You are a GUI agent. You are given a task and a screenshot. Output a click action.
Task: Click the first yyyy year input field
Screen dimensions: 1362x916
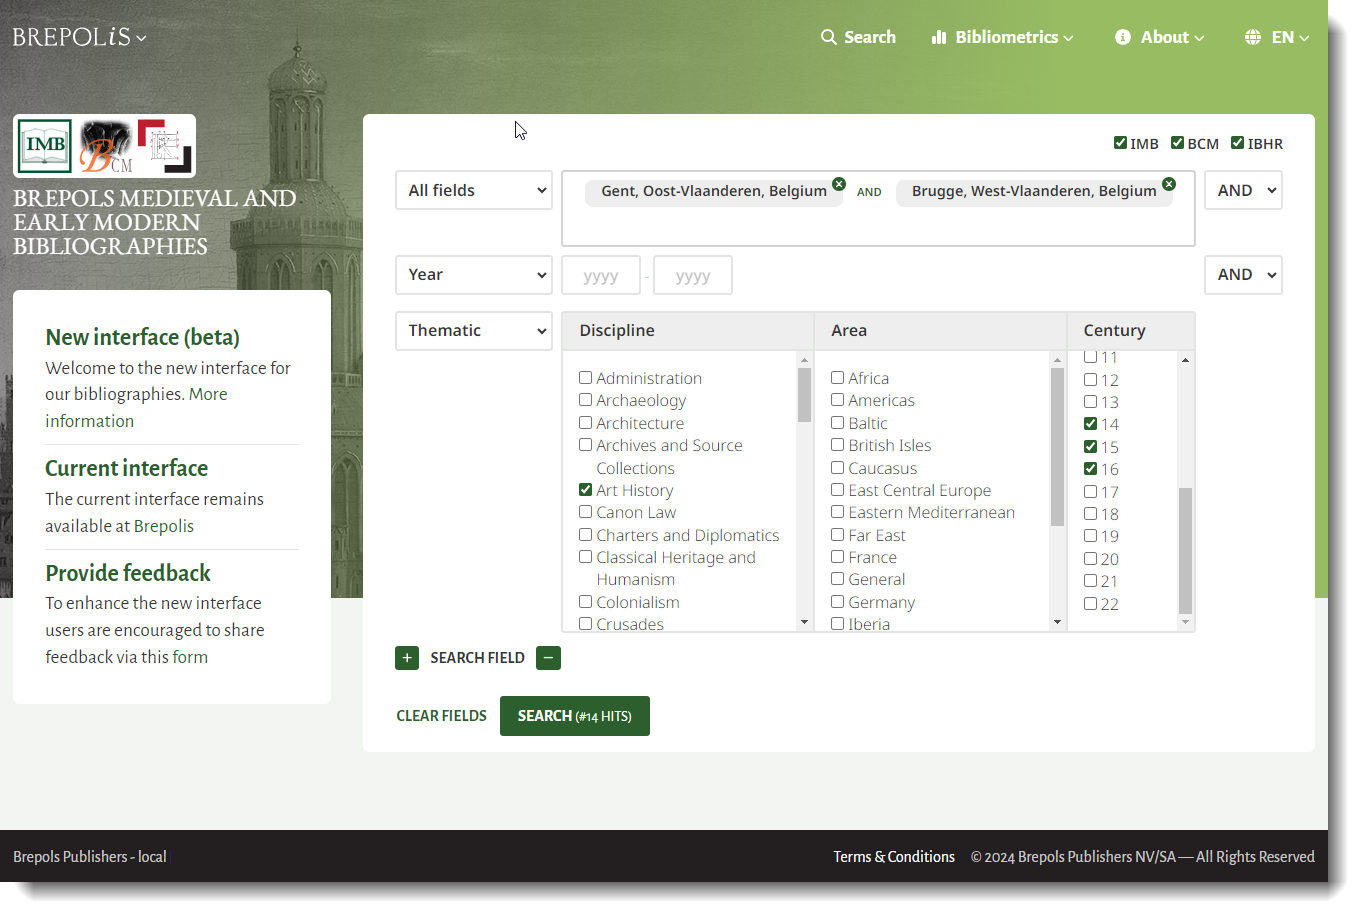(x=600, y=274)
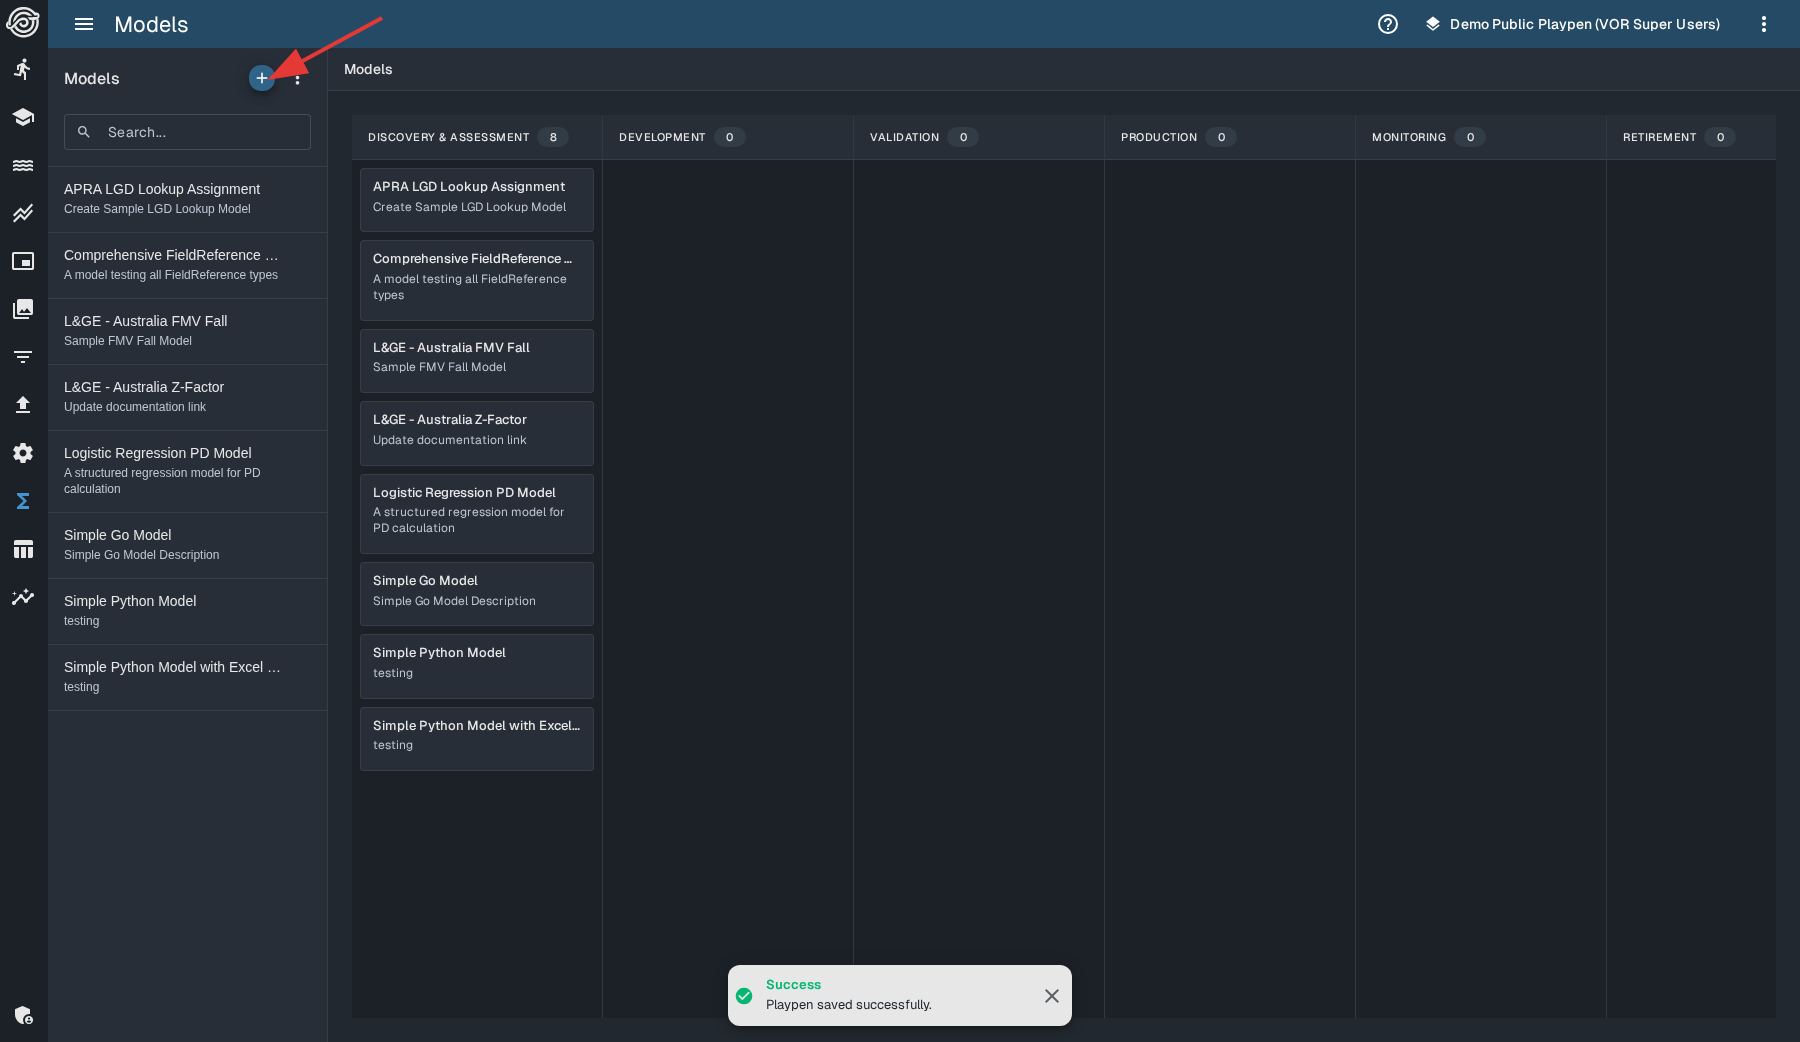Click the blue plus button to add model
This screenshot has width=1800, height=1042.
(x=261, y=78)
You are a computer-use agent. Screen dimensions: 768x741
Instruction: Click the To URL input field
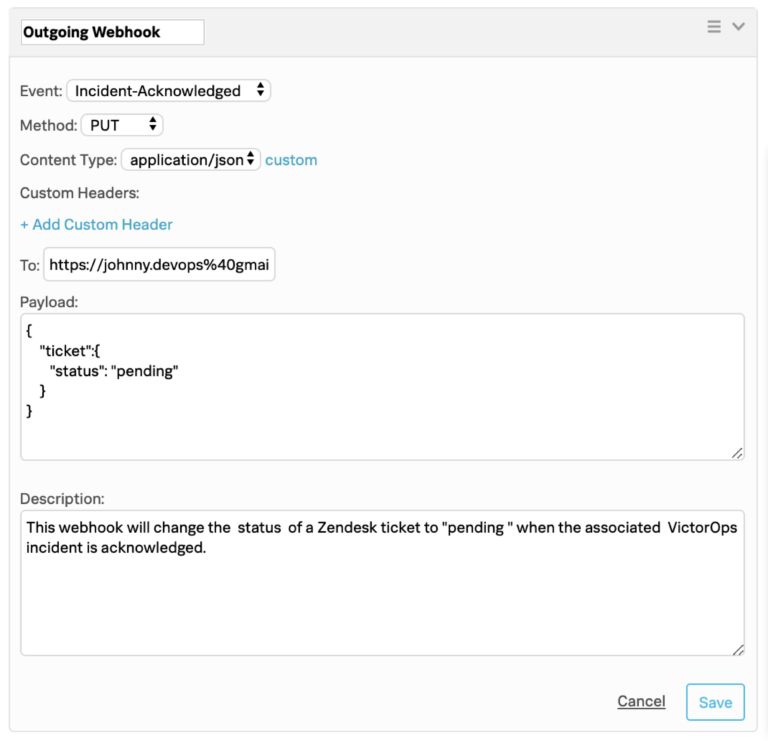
========
The expected answer holds each line from the listing above where the string "input" is present.

■ **EXERCISE ANSWER**
Task: Click the first yyyy year input field
Instruction: Click the To URL input field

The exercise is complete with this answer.